4月から変わったこと
2022年に改正育児・介護休業法が施行され、父親が子どもの出生後8週間までの間に取得する「出生時育児休業(産後パパ育休)」の制度ができ、何度か取り上げました。2023年のパパの育休取得率は初めて3割を超え、前年度より13ポイント上昇。従業員1000人を超える企業には男性労働者の育児休業取得率等の公表が義務づけられたこともあり、少子高齢化で若年層の人口が減るなかで、就職先に選ばれたい企業が育休取得意向の高い若い人たちにアピールできるよう、企業内の育休取得率を前向きに上げようとする動きもあります。
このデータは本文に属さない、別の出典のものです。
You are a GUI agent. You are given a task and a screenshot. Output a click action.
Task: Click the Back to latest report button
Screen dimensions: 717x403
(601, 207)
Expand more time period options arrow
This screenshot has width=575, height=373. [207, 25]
そのため、取得率が上昇することそのものは不思議ではないのですが、取得率が上がっても期間が短いケースが目立ったり(ゼロよりはいいけど、さほど赤ちゃん育ての戦力になりませんよね)、育休による収入減を避けたいから取りづらいという声もあり、期間と収入を補強するように、雇用保険法が改正されました。
この4月から、その改正雇用保険法が施行され、育休中に利用できる給付金が増えています。
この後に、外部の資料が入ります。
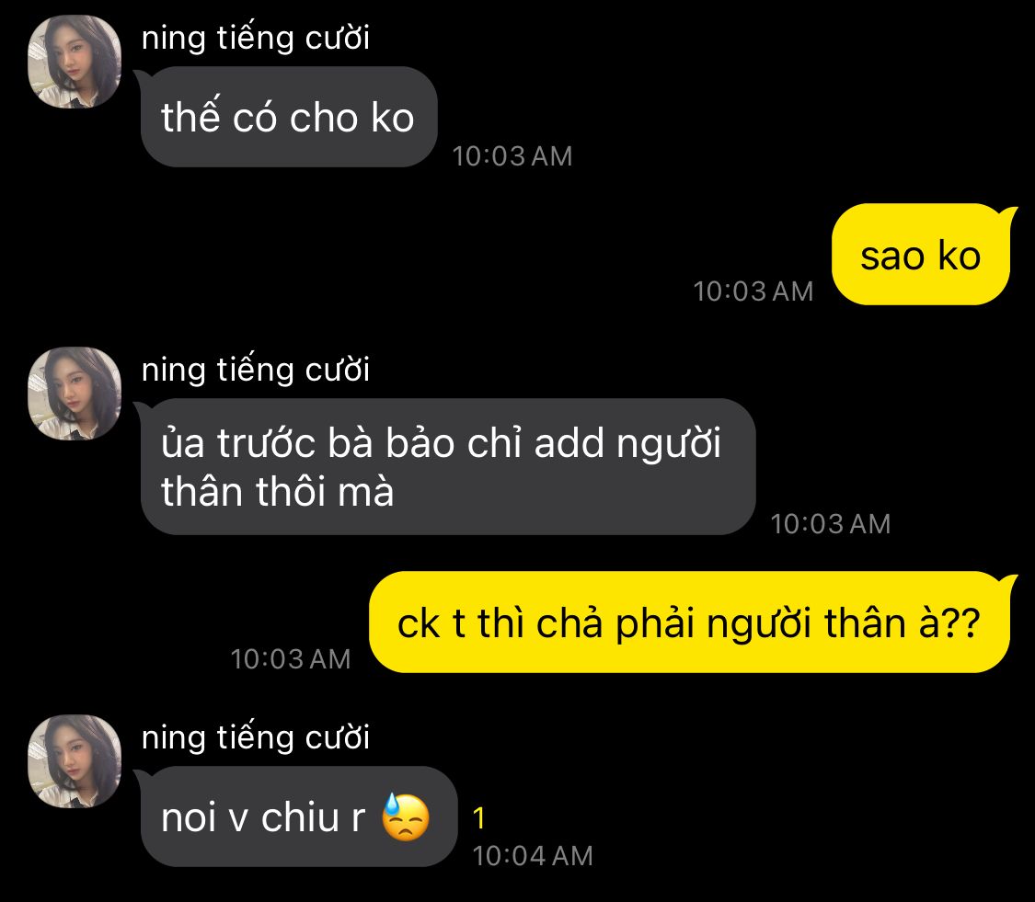Select the 'thế có cho ko' message bubble
Image resolution: width=1035 pixels, height=902 pixels.
click(x=289, y=117)

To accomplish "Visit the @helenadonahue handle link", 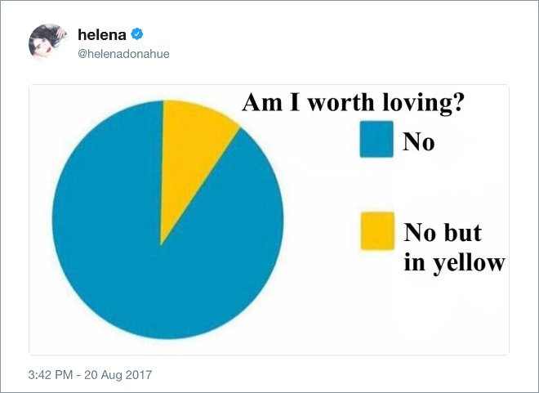I will pyautogui.click(x=123, y=54).
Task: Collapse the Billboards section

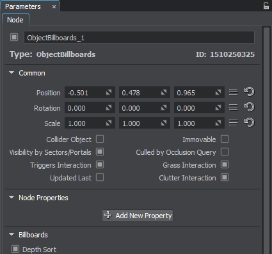Action: tap(12, 234)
父親は、産後パパ育休を取得したその期間内に、また、母親は出産後8週間から16週間の間に、それぞれが14日以上の休業を取れば、「育児休業給付金」と「出生後休業支援給付金」の二つを、父親も母親も受け取ることができます。両方を合わせると、従来は手取りの8割くらいだった給付金が、手取り10割相当になるんだそうです。ただし、期間は最大28日とのこと。
念のため補足ですが、父母のどちらかが専業主婦(夫)である家庭、またはひとり親家庭の場合には、手取り10割相当になるそうです。
制度がなかったころを思うと、もらえるだけいいという話もあるかもしれませんが、子育てはさらに続くので、もっと長くてもいいのにね?と思います。
また、同じく4月から、男性労働者の育児休業取得率等の公表が、従業員が300人超1000人以下の企業にも義務化されました。男性育休が社会的に求められる流れにあるので、父親の育休取得率はまだ上がるんじゃないでしょうか。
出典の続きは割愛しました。